Lesson 1.5: Streams | danielxhogan

dredd flames

In this lesson, you will learn how take any number of inputs with any number of streams and dynamically select which of the input streams will be muxed into the output file. This will be similar to using the -map option with ffmpeg. All the code for this tutorial can be found here.

Argument Structure

When using this command, you will choose at least one input files. Each input file name must be preceeding by a -i flag. Each input will be followed by a -map flag and then a sequence of number specifying the streams from that input that will be muxed into the output file. Check the run.sh file for examples. A stream can only be chosen once. The last two arguments will be used as the output file path and the metadata title, respectively.

InputContext struct

typedef struct InputContext {
  AVFormatContext *fmt_ctx;
  const char *filename;
  int *map;
} InputContext;

For each input, an InputContext struct will be created to hold information about the input. The map field is a pointer to an int array. The index of each element will correspond the index of each element in the streams array of the AVFormatContext struct for the input, and the value will be the index that that stream will be placed into in the output file, if that stream was chosen by the -map argument. Otherwise, it will have a value of INACTIVE_STREAM which is defined as -1.

Allocate InputContext’s

for (i = 1; i < argc - 3; i++) {
  if (!(strcmp(argv[i], "-i"))) nb_inputs++;
  if (!(strcmp(argv[i], "-map"))) nb_inputs--;
}

if (nb_inputs != 0) {
  fprintf(stderr,
    "Number of inputs must match number of maps.\n");
  goto end;
}
nb_inputs = (i + 1) / 4;

if (!(inputs = av_calloc(nb_inputs, sizeof(InputContext *)))) {
  fprintf(stderr, "Failed to allocate InputContext array.\n");
  ret = AVERROR(ENOMEM);
  goto end;
}

for (i = 0; i < nb_inputs; i++) {
  if (!(inputs[i] = av_mallocz(sizeof(InputContext)))) {
    fprintf(stderr,
      "Failed to allocate Input Context for input '%d'.\n", i);
    ret = AVERROR(ENOMEM);
    goto end;
  }
}

First we must check to make sure that command is formed correctly. We check to make sure the number of -i arguments matches the number of -map arguments. Then we calculate the number of inputs with nb_inputs = (i + 1) / 4;. The way this works is that after the above for loop runs, i is the index of the last instance of -map in argv. We add one to get the index of the map value and divide by 4 because there are 4 elements in argv for each input - -i, value, -map, value.

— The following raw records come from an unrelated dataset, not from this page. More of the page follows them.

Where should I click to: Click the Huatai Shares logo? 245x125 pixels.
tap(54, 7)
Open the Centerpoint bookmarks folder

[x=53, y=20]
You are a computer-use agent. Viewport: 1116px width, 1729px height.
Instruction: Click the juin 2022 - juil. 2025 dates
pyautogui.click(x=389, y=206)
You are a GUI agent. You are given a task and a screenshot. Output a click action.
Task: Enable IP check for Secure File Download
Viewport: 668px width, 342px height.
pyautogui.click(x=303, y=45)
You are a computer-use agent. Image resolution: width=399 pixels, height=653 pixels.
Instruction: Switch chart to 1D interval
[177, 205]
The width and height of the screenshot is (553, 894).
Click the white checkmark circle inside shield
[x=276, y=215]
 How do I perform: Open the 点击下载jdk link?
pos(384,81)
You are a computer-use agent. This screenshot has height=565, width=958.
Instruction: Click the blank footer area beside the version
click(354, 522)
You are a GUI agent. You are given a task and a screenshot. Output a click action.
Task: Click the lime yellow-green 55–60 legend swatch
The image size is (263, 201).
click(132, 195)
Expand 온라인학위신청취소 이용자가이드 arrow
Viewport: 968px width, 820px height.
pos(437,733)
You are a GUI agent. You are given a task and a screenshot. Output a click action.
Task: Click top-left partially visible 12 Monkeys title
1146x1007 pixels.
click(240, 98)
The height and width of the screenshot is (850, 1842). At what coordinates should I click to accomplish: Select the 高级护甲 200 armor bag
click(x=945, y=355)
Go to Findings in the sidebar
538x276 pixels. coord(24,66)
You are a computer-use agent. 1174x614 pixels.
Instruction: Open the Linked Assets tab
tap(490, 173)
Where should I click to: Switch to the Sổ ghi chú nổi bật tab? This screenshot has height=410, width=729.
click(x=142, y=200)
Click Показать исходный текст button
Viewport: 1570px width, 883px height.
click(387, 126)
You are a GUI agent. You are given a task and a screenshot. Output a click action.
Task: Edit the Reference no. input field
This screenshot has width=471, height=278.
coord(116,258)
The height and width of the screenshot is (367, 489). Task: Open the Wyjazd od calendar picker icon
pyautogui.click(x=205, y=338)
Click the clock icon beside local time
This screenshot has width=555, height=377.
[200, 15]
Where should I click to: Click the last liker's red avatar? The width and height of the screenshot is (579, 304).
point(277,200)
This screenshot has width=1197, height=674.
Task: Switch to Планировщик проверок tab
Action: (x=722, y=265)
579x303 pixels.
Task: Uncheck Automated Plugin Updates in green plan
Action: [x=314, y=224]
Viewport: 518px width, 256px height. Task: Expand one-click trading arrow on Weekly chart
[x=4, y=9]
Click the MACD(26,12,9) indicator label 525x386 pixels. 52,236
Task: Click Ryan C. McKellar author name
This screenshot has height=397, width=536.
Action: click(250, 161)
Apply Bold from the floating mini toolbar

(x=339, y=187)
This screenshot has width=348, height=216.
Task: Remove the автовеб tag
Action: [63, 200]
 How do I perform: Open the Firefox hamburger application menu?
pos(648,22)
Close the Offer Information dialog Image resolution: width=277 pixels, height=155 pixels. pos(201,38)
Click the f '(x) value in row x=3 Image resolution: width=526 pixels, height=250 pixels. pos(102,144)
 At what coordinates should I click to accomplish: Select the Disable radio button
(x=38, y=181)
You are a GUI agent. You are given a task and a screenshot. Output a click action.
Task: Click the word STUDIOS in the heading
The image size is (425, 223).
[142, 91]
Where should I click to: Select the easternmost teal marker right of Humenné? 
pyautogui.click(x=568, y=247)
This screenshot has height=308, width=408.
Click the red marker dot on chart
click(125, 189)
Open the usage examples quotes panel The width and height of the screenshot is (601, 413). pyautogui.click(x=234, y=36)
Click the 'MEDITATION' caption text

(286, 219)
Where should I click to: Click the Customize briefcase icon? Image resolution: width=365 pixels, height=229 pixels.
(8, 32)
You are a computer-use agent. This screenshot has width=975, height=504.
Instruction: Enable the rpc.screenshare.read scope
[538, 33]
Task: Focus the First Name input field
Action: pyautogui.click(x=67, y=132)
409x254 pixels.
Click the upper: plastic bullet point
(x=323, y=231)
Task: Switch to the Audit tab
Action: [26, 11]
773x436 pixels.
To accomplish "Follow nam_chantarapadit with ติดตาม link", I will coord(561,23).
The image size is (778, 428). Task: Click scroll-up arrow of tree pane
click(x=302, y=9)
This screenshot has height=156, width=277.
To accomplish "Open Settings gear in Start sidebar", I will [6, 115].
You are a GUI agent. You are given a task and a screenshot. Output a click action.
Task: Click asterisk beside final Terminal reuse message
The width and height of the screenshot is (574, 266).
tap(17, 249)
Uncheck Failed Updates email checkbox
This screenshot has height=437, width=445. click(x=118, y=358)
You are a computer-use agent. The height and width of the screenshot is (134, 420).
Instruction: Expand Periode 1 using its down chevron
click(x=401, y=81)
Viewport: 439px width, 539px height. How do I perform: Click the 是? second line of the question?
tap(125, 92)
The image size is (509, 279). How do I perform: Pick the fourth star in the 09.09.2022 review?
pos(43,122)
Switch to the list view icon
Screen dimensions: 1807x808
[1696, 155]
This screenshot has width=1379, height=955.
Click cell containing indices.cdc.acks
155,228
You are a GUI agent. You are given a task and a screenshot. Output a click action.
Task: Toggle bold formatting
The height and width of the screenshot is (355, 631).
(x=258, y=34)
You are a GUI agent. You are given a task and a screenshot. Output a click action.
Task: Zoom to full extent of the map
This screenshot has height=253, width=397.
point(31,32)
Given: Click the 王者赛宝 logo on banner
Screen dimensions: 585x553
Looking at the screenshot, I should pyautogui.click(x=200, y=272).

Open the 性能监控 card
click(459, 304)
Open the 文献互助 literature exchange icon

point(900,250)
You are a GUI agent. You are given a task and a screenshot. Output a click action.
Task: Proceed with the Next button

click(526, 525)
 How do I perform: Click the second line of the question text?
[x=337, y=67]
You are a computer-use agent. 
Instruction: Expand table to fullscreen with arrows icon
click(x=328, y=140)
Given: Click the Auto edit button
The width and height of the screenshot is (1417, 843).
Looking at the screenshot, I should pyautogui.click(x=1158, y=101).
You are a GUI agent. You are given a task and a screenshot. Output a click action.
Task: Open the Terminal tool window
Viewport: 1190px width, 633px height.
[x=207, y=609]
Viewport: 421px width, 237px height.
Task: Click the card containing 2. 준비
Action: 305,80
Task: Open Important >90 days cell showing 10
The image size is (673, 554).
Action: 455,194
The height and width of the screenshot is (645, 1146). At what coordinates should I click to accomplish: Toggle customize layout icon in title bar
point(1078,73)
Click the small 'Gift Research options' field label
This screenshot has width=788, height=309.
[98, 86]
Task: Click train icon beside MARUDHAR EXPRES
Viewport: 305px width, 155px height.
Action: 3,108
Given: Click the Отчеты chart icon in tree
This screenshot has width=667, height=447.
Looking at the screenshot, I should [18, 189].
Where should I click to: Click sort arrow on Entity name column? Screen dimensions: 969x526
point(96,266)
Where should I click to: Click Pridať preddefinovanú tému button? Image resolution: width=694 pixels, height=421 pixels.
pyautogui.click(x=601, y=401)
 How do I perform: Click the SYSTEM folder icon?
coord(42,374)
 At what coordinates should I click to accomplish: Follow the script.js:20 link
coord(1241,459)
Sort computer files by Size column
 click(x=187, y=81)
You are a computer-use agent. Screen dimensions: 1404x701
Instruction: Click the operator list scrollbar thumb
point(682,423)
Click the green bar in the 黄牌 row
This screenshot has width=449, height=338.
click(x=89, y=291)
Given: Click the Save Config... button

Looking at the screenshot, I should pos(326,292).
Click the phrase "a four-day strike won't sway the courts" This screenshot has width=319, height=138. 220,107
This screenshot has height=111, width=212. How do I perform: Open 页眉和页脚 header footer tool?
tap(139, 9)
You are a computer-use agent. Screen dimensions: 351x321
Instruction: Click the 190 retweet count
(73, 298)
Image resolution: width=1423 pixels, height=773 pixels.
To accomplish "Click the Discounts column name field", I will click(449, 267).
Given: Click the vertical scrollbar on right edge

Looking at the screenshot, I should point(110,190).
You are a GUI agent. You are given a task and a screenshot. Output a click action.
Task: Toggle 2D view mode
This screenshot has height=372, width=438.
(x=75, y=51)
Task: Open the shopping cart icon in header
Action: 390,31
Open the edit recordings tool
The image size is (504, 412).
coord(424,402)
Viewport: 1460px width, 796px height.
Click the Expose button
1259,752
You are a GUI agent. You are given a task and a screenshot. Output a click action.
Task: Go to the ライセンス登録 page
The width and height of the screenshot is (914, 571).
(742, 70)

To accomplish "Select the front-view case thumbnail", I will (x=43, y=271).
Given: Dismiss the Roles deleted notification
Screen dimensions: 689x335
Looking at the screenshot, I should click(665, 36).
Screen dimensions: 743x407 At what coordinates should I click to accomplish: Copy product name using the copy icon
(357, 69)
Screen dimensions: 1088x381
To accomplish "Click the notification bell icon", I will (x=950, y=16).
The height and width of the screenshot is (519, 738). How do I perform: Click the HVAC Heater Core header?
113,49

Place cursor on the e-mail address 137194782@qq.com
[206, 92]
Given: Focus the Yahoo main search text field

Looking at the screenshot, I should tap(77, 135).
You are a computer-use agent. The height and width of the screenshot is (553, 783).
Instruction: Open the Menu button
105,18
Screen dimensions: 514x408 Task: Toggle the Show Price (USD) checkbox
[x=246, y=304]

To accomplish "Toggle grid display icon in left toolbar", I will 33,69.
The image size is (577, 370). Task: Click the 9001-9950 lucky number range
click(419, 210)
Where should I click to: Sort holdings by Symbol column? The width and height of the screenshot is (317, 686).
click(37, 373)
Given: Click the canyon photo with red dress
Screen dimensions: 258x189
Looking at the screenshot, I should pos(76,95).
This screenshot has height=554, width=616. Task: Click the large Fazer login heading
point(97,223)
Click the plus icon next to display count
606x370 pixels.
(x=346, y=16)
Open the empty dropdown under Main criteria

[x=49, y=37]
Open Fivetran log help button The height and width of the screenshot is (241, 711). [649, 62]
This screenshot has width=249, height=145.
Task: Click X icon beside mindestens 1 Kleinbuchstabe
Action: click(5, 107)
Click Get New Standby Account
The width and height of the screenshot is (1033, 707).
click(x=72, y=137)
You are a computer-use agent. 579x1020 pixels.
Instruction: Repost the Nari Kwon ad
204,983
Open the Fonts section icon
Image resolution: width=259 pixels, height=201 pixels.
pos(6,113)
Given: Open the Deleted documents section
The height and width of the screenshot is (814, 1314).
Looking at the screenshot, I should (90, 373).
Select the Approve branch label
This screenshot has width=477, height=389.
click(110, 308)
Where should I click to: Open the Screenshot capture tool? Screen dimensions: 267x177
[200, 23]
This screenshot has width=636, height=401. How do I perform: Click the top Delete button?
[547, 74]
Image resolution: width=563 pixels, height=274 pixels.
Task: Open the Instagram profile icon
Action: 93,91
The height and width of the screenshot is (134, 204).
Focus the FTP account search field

Now that we know the number of inputs, we allocate inputs using av_calloc. Each element will be a pointer to an InputContext and there will be nb_inputs elements in the array. Then we allocate each InputContext using av_mallocz. Each pointer returned is assigned to the corresponding index of the inputs array.

Initialize Inputs

for (i = 0; i < nb_inputs; i++)
{
  if ((ret = initialize_input(inputs[i],
    &out_stream_idx, out_fmt_ctx, i, argv)) < 0)
  {
    fprintf(stderr, "Failed to initialize input '%d'.\n", i);
    goto end;
  }
}

Each input is passed into initialize_input. The function also needs a pointer to out_stream_idx. This variable keeps track of the next index each new stream will be placed into in the output. The value gets incremented each time a stream for an input is added to out_fmt_ctx. This happens inside of initialize_input because there can be multiple streams per input, but we also need a reference to the value in the main function so that everytime the function is called, we know where the count left off from the previous input.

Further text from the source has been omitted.